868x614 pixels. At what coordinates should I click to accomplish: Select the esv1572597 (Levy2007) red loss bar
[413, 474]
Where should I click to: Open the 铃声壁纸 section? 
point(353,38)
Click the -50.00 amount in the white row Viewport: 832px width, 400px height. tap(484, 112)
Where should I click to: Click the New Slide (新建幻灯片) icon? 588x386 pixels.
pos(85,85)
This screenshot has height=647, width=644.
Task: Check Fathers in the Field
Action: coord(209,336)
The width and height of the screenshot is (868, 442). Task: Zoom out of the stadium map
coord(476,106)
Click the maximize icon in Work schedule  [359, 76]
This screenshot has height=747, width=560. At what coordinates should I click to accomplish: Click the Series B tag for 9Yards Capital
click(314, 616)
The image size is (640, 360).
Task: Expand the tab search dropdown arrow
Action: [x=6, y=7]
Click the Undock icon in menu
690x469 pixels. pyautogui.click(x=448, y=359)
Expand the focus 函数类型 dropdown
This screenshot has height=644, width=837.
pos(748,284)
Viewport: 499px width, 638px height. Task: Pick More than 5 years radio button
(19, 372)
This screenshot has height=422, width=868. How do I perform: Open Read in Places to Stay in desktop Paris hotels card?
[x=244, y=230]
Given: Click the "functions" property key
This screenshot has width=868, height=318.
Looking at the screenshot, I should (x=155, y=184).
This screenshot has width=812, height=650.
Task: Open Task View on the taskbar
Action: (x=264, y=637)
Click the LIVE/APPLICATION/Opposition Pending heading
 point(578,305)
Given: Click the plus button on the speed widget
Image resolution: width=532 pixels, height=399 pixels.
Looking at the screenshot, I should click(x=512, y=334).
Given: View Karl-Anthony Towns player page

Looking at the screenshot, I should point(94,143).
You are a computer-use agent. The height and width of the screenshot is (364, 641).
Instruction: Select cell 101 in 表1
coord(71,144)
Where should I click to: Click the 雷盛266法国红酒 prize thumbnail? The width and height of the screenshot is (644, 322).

WORK TASK
Write down all of the records again, word for word.

OUTPUT
868x614 pixels. At what coordinates should I click to accomplish: Select the esv1572597 (Levy2007) red loss bar
[413, 474]
Where should I click to: Open the 铃声壁纸 section? 
point(353,38)
Click the -50.00 amount in the white row Viewport: 832px width, 400px height. tap(484, 112)
Where should I click to: Click the New Slide (新建幻灯片) icon? 588x386 pixels.
pos(85,85)
This screenshot has height=647, width=644.
Task: Check Fathers in the Field
Action: coord(209,336)
The width and height of the screenshot is (868, 442). Task: Zoom out of the stadium map
coord(476,106)
Click the maximize icon in Work schedule  [359, 76]
This screenshot has height=747, width=560. At what coordinates should I click to accomplish: Click the Series B tag for 9Yards Capital
click(314, 616)
The image size is (640, 360).
Task: Expand the tab search dropdown arrow
Action: [x=6, y=7]
Click the Undock icon in menu
690x469 pixels. pyautogui.click(x=448, y=359)
Expand the focus 函数类型 dropdown
This screenshot has height=644, width=837.
pos(748,284)
Viewport: 499px width, 638px height. Task: Pick More than 5 years radio button
(19, 372)
This screenshot has height=422, width=868. How do I perform: Open Read in Places to Stay in desktop Paris hotels card?
[x=244, y=230]
Given: Click the "functions" property key
This screenshot has width=868, height=318.
Looking at the screenshot, I should (x=155, y=184).
This screenshot has width=812, height=650.
Task: Open Task View on the taskbar
Action: (x=264, y=637)
Click the LIVE/APPLICATION/Opposition Pending heading
 point(578,305)
Given: Click the plus button on the speed widget
Image resolution: width=532 pixels, height=399 pixels.
Looking at the screenshot, I should click(x=512, y=334).
Given: View Karl-Anthony Towns player page

Looking at the screenshot, I should point(94,143).
You are a computer-use agent. The height and width of the screenshot is (364, 641).
Instruction: Select cell 101 in 表1
coord(71,144)
Where should I click to: Click the 雷盛266法国红酒 prize thumbnail? The width and height of the screenshot is (644, 322).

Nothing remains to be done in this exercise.